● TEXT EXCERPT
────

That is in no way to trivialise Hurdle’s idiotic racism. The footage of him drunkenly haranguing Kuniko Ingram rightly caused revulsion in the thousands who viewed it online.

In the clip, the 52-year-old from Carpenders Park loudly informs the carriage his uncle died at the River Kwai and then holds Mrs Ingram personally responsible for Japanese war crimes in the Second World War, including the torture of the aforementioned relative.

During his slurred diatribe, Hurdle describes the Japanese as a “vicious bunch of f****** c***s” and a “nasty people” before ordering Mrs Ingram in turns to get out of the country and off the train.

An aggravating aspect to this already repellent exhibition of bigoted rhetoric was the simple fact a larger man was bullying a smaller woman without provocation.

In court, Hurdle was visibly embarrassed when the video was replayed and blamed the episode on the booze he had drunk while watching England’s world cup qualifier in the run-up to the incident. However, magistrate Jane Hepburn told Hurdle his actions were of “an extremely unpleasant nature” and jailed him for 12 weeks.

Conversely, in the case of Raymond Clark, he did not set out to cause anyone harm. It was one poor decision to drive into the wrong side of the road to get around a parked car that led to his crime.

In his trial, the pensioner from Croxley Green appeared a tragic figure, whose momentary lapse of judgement had cut short a young woman's life and has no doubt burdened the rest of his days with unimaginable guilt.

The judge in Clark’s case saw fit to suspend his 24-week jail sentence. After the trial Jan’s father, Dave Henney, expressed his anger at the sentence saying Clark had “got off lightly” while his family were left “serving a life sentence”.

The fact that the crime which resulted in the end of a life was dealt with more leniently should offend anyone’s sense of justice.

My fear is that the reason behind these otherwise inexplicably disproportionate outcomes is that in Hurdle’s case, the magistrates sought to make an example of him on account of his notoriety.

If courts are allowing themselves to be influenced by social media opinion and celebrity, it is a pernicious development.

A dispassionate and balanced justice system is the foundation of a free society.

One of the words the ancient Athenians used to describe their fledgling democratic system was “isonomia” or “equal law”.

Their judicial system, which treated citizens according to their actions and not their status or wealth, was a radical institution that marked the city state out from other more primitive and tyrannical forms of government.

As such, the impartiality of our own judicial system is something that should be cherished and guarded.

In a fair society, criminals should be judged by their crimes and the impact on the victims – not by the number of “hits” the video of their crime receives.

────

● ENTRIES
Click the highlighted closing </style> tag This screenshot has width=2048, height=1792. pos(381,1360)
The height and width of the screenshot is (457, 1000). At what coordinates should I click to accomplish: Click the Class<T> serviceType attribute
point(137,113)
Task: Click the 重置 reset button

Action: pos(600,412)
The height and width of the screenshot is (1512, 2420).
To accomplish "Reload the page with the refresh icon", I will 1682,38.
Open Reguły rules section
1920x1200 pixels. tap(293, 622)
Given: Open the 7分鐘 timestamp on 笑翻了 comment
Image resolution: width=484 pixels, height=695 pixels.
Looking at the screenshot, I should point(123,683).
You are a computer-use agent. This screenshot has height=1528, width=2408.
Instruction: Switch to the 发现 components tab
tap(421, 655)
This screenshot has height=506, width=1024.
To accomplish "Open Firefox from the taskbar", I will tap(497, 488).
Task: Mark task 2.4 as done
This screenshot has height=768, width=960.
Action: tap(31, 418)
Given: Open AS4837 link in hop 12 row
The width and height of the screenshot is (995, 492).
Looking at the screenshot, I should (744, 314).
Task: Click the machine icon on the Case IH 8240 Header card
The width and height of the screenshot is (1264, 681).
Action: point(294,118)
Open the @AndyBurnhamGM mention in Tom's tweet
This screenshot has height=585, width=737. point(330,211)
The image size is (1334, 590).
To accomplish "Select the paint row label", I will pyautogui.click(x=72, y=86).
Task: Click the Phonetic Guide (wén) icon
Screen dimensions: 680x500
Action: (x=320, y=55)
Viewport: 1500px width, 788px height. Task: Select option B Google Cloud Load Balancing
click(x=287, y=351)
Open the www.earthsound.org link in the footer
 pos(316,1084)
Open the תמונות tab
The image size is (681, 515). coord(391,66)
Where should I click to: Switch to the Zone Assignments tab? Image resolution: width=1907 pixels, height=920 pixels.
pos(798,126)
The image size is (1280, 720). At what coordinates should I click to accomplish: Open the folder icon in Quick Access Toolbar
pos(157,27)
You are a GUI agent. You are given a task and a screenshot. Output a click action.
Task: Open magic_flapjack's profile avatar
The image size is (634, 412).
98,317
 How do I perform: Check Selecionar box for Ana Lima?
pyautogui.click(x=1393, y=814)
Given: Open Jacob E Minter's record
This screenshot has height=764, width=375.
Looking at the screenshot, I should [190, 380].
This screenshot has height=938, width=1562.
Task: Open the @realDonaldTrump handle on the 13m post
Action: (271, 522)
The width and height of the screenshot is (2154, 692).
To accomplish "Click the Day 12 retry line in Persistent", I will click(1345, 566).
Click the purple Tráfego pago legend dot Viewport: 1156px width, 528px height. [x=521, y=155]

────

● PROBLEMS
**1)** Rewrite the paragraph of the sentencing commentary beginning "In court, Hurdle was visibly embarrassed" as a short bulleted list that keeps its main facts.
**2)** Print the part of the sentencing commentary starting with "In court, Hurdle" and going on through "with unimaginable guilt.".
**3)** In the sentencing commentary, how long was the jail sentence that the judge suspended in Clark's case?
The material has no connection to the sentencing commentary.

● RESPONSES PER TASK
**1)**
- Hurdle appeared visibly embarrassed in court when the video was replayed.
- He blamed the episode on the alcohol he drank while watching England's World Cup qualifier beforehand.
- Magistrate Jane Hepburn called his actions "an extremely unpleasant nature."
- She jailed him for 12 weeks.

**2)**
In court, Hurdle was visibly embarrassed when the video was replayed and blamed the episode on the booze he had drunk while watching England’s world cup qualifier in the run-up to the incident. However, magistrate Jane Hepburn told Hurdle his actions were of “an extremely unpleasant nature” and jailed him for 12 weeks.

Conversely, in the case of Raymond Clark, he did not set out to cause anyone harm. It was one poor decision to drive into the wrong side of the road to get around a parked car that led to his crime.

In his trial, the pensioner from Croxley Green appeared a tragic figure, whose momentary lapse of judgement had cut short a young woman's life and has no doubt burdened the rest of his days with unimaginable guilt.

**3)** 24 weeks.